• [What the exercise asks]: Look through the entries below and report every line that has "agent".

• [Input data]:

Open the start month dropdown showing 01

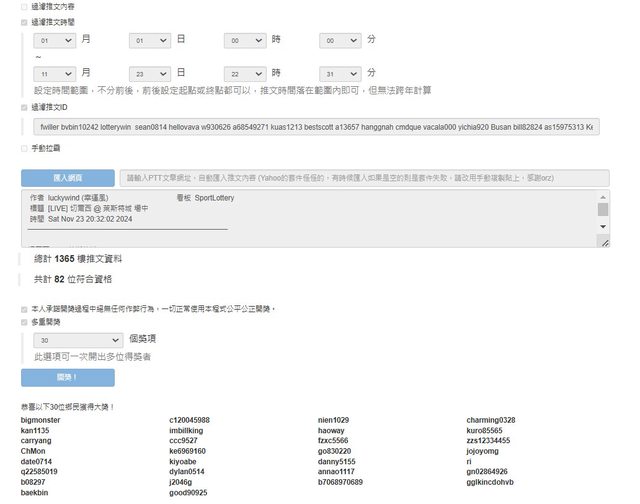(54, 41)
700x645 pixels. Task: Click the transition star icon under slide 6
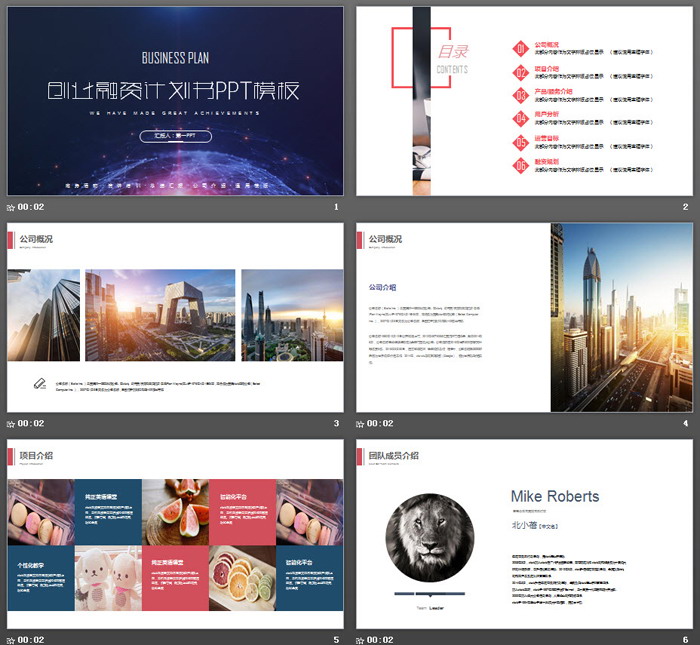click(360, 639)
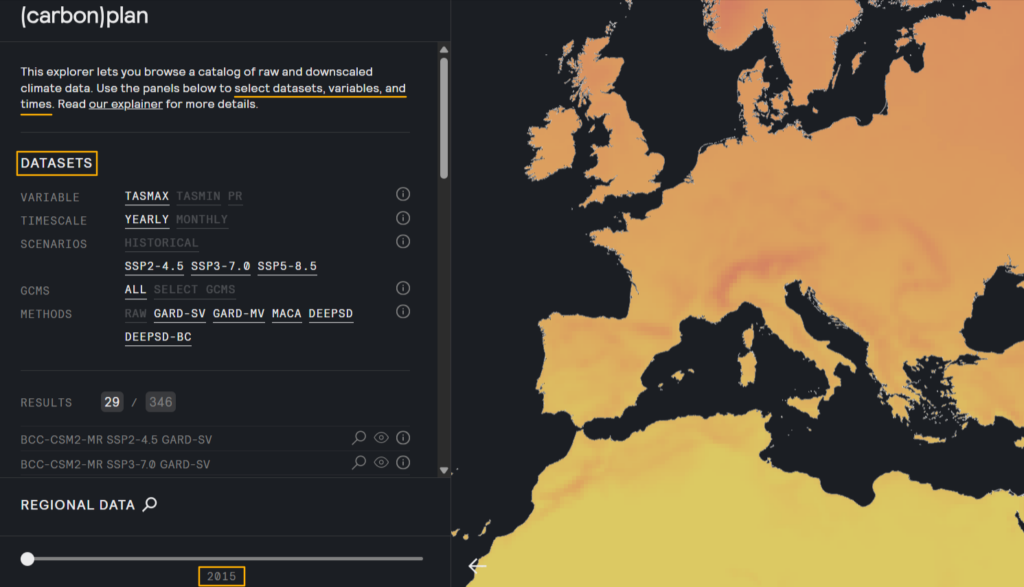Open the zoom icon for BCC-CSM2-MR SSP2-4.5 GARD-SV

point(359,437)
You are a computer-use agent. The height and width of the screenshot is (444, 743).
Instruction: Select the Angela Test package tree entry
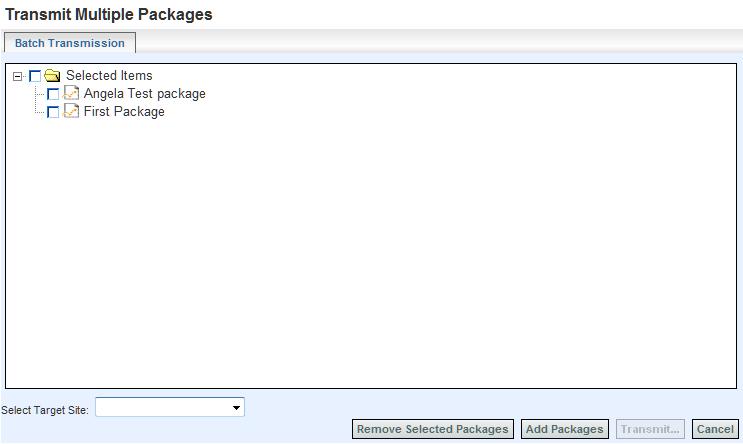pyautogui.click(x=145, y=94)
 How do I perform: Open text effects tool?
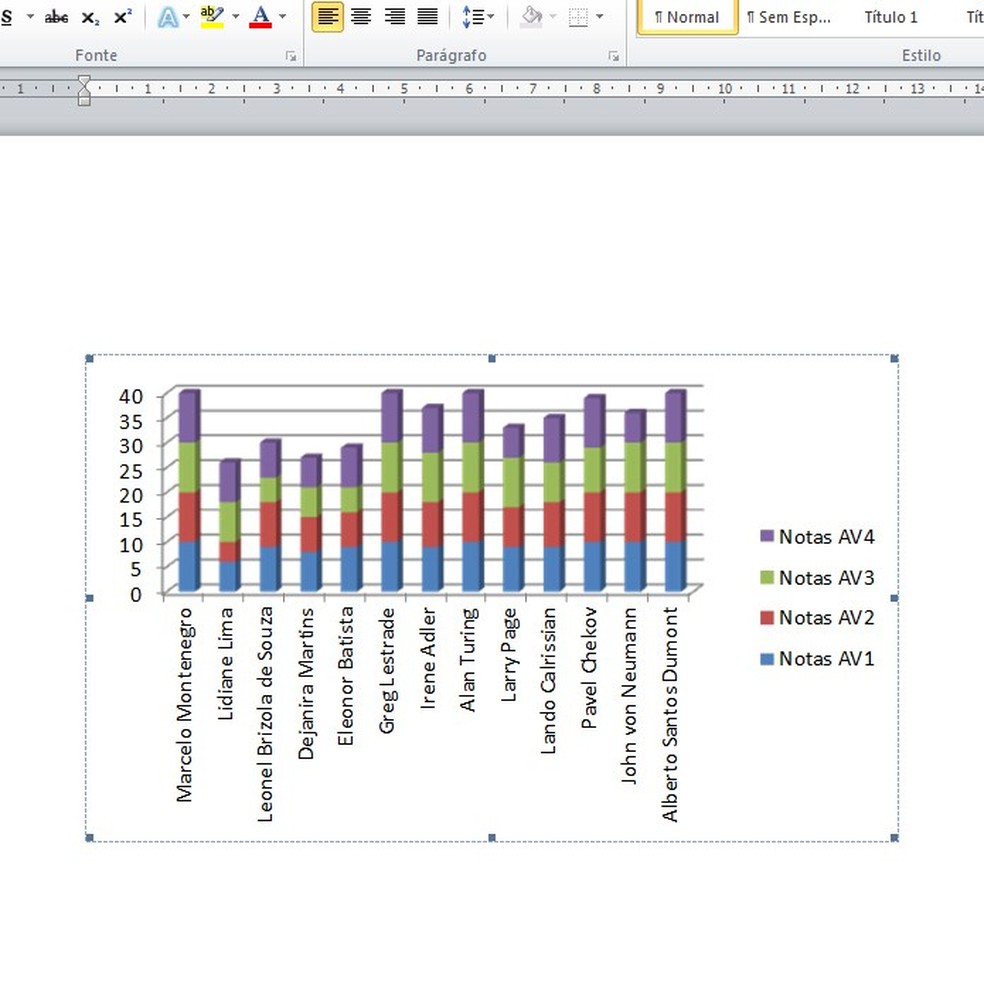point(167,17)
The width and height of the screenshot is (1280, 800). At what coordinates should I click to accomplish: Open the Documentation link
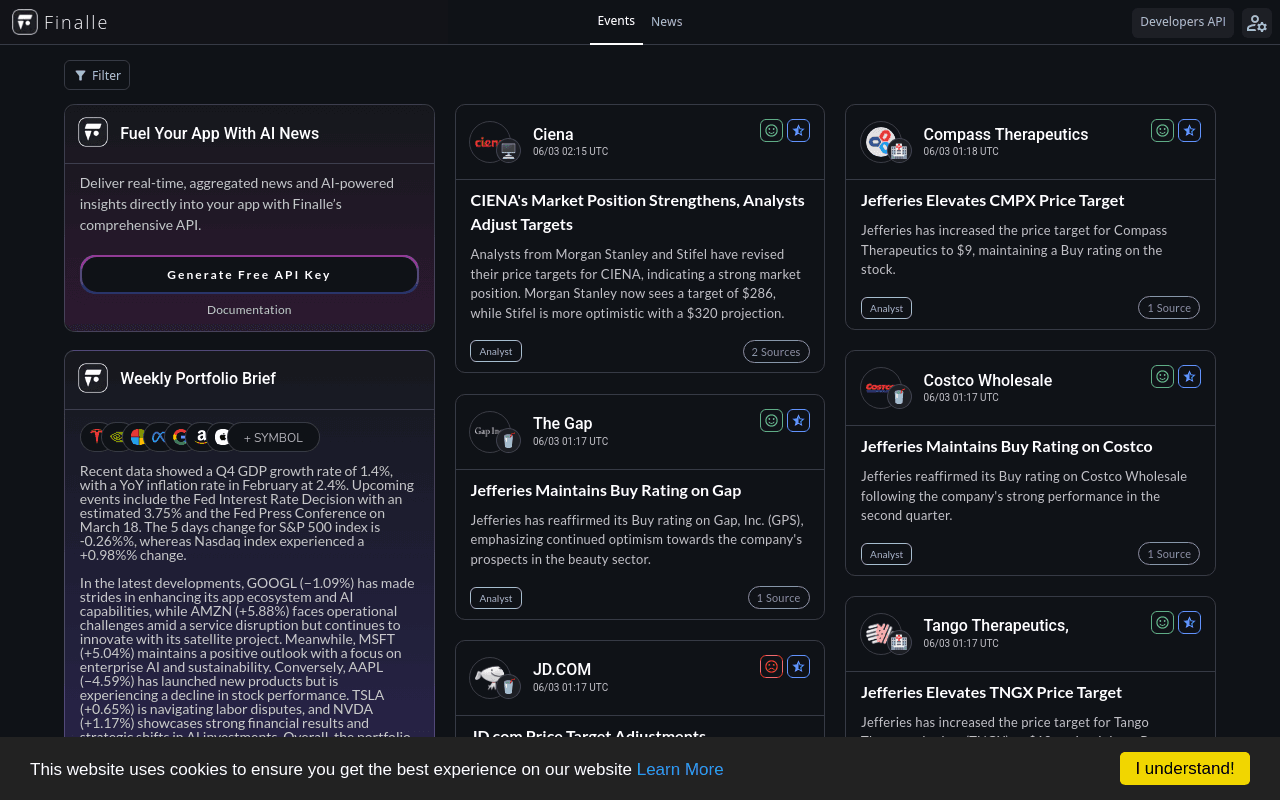249,310
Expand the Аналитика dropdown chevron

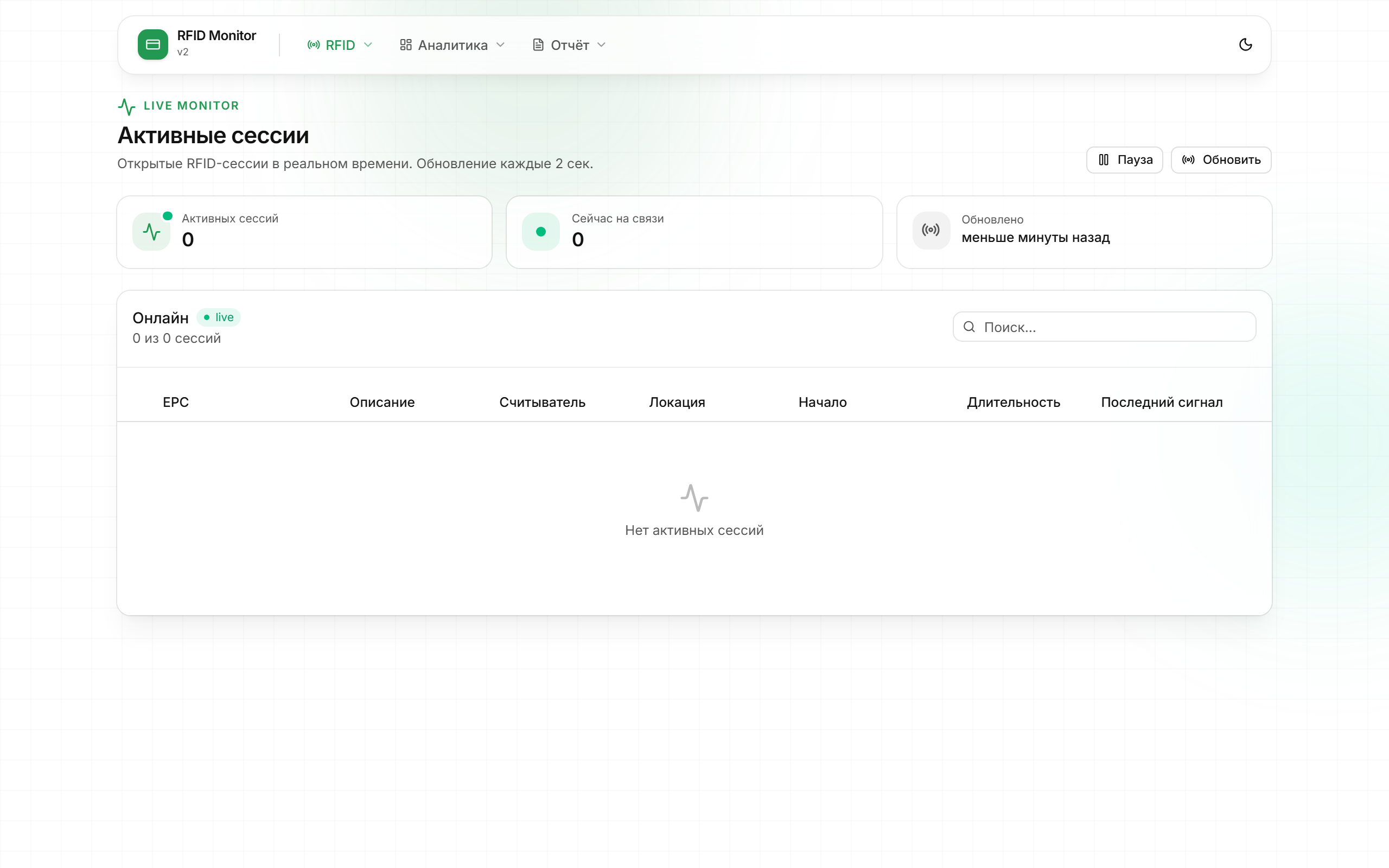tap(500, 45)
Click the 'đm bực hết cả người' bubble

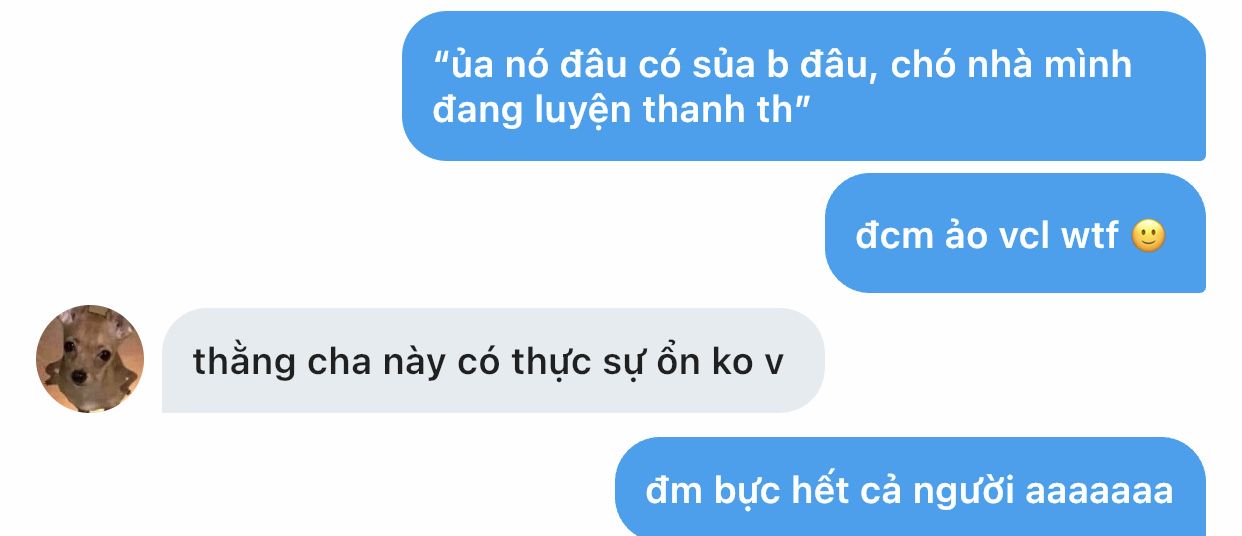pos(910,488)
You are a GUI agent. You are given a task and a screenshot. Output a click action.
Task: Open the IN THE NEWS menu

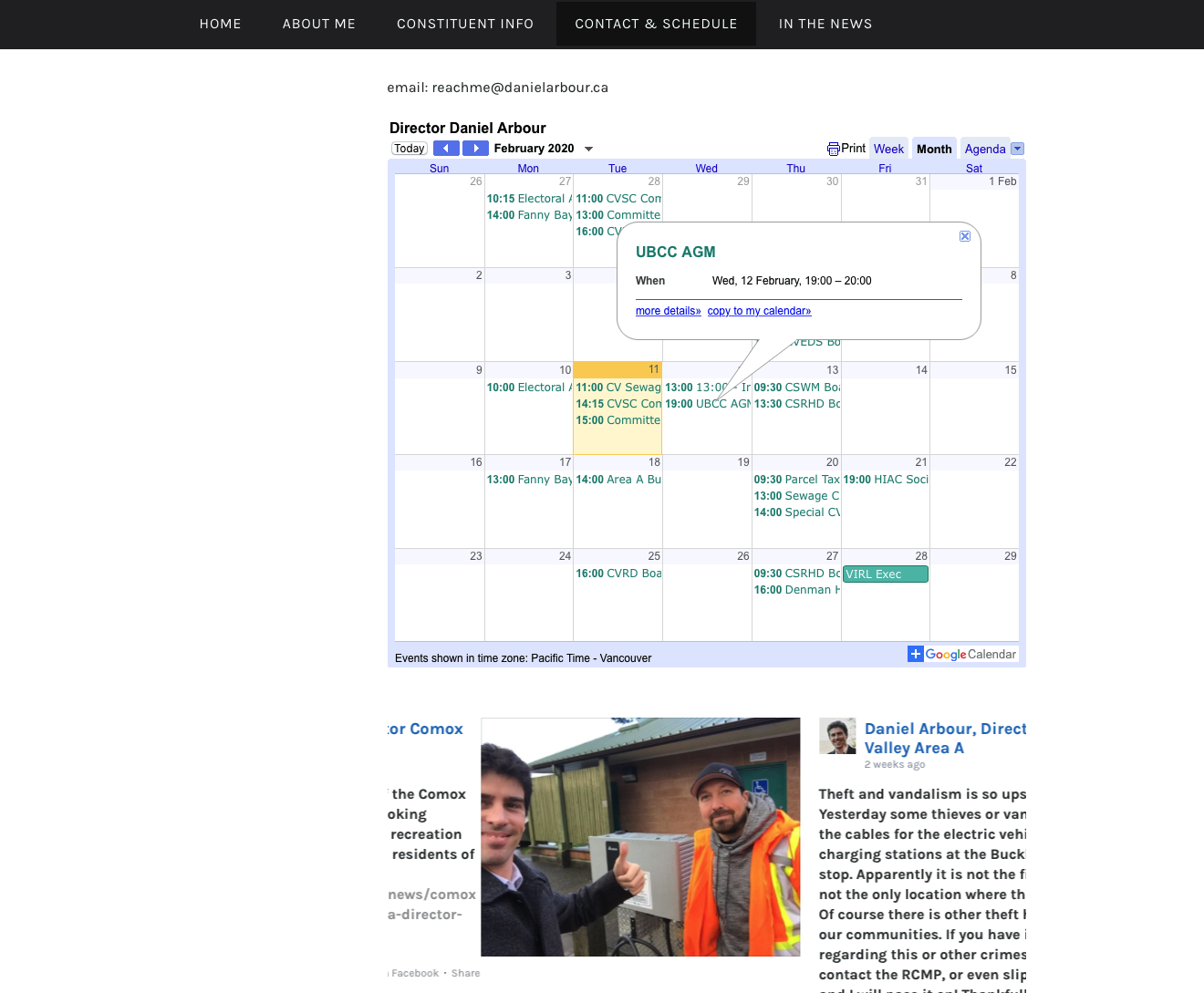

• [Output for this task]:
You are a computer-use agent. The height and width of the screenshot is (444, 743).
You are a GUI agent. You are given a task and a screenshot. Output a click action.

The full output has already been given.